Publié le mardi 24 avril 2018

[DÉBAT] Alain Boinet, fondateur de SOLIDARITÉS INTERNATIONAL a rencontré Jean Launay, président du Partenariat Français pour l’Eau et Jean Marie Tétart, administrateur de l’Agence Française de Développement pour évoquer la place de l’eau dans l’aide publique au Développement.

ALAIN BOINET Rappelons tout de même que le président de la République a décidé d’augmenter l’Aide Publique au Développement de 0,38 % à 0,55 % du RNB, progressivement jusqu’en 2022. Ce qui représentera 6 milliards de plus dans 4 ans. Ce n’est pas rien ! Quels sont les messages que le PFE porte sur les ODD, en particulier l’ODD 6 ou sur le climat ? Il y aura également en juillet une réunion du panel de haut niveau politique sur les ODD à New-York. Quelles sont les priorités du PFE, quels sont les enjeux et les objectifs ?

JEAN LAUNAY Il y a 6 messages centrés sur les 6 constats principaux suivants qui étaient la base du discours des membres du PFE à Brasilia :

  1. 30 % de la population mondiale ne bénéficient pas des services qui garantissent un accès facile à l’eau potable et de qualité.
  2. 60 % de la population mondiale ne disposent pas de toilettes avec système d’évacuation et de traitement adéquat.
  3. 80 % des eaux usées à l’échelle mondiale sont rejetées dans l’environnement sans traitement
  4. 40 % de la population mondiale serait confrontée à des pénuries d’eau d’ici 2050. Le réchauffement climatique, est à l’œuvre, donc le nier serait une faute.
  5. La disparition des zones humides. 64 % d’entre-elles ont disparu depuis 1900.
  6. 200 millions de personnes vont être forcées de se déplacer d’ici 2050. Ce sont les migrations climatiques, à rajouter à celles liées à des états de guerre.

JEAN-MARIE TÉTART Il faut faire attention à ce que les objectifs “ climat ” ne viennent pas atténuer les efforts pour l’accès aux services pour tous. On ne fera jamais comprendre à ceux qui n’ont pas d’eau, les enjeux climatiques. Il ne faudrait pas diminuer les crédits d’accès aux services. Pour l’assainissement, qui va devenir de plus en plus prioritaire, il faut qu’on se dise qu’on n’a pas les moyens avant longtemps, dans nombre de villes des pays en développement, d’évacuer les eaux usées par des réseaux et de les traiter. Donc, modestement, il faudrait envisager à la parcelle, tout ce qui sera assainissement de base, par des services d’assainissement non collectifs, etc. Il faut réfléchir au modèle d’assainissement adapté dans ces pays sinon on ira droit dans le mur.
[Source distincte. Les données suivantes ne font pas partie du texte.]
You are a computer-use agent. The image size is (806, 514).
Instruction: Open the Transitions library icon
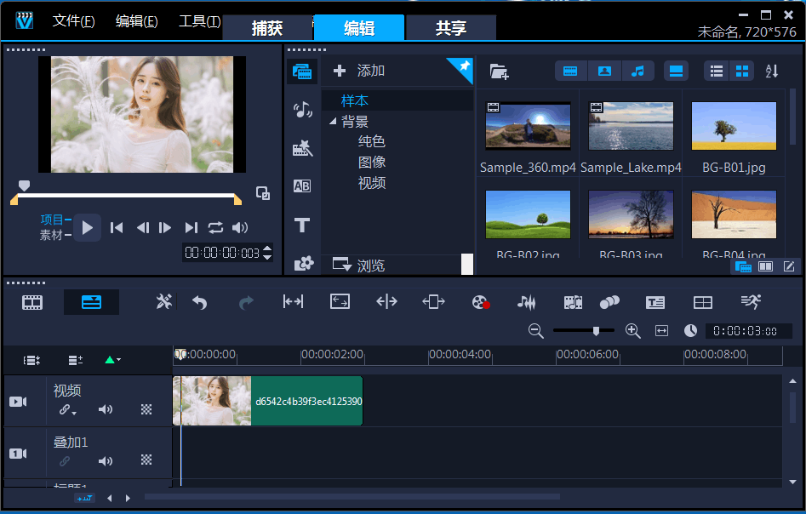click(302, 186)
ALAIN BOINET En se concentrant sur l’ODD6, quelle proposition le PFE fait-il sur la question de la gouvernance mondiale de l’eau, du suivi des ODD et la question des financements pour atteindre les objectifs des ODD en 2030 et en particulier l’ODD6 ?

JEAN LAUNAY À partir du moment où la prise en compte politique des ODD de l’ONU est faite, il faut réussir à mettre en place une instance intergouvernementale rattachée au système des Nations unies qui en assure le suivi, les déclinaisons pays par pays et porte cette gouvernance internationale de l’eau. Il y a une évaluation de ces cibles, une évaluation statistique qui est à faire, différente pays par pays. Le nombre de cibles est parfois désigné de façon trop ambitieuse. Les objectifs doivent être possibles à atteindre, il faut être pragmatique. Mais ils ne doivent malgré tout pas effacer la volonté politique d’atteindre les objectifs. C’est la question du suivi des évaluations des cibles 2030 liées à l’eau. S’il y a la volonté politique d’atteindre ces cibles, c’est déjà bien. Il faut réussir à faire une évaluation des indicateurs internationaux qui soit fiable, ambitieuse mais aussi responsable, et croisée dans différents domaines. Les niveaux de connaissances statistiques d’un pays à l’autre vont être différents au départ, donc le suivi des objectifs ne sera pas facile à faire. C’est la question récurrente du partage de la connaissance. Cet exercice porté maintenant par l’ONU, va imposer des cadres de réflexion peut-être innovants, des partages d’infos différents. Le tout est de se mettre d’accord sur les objectifs, les mécanismes de suivi et une évaluation qui soit crédible sur le partage des données.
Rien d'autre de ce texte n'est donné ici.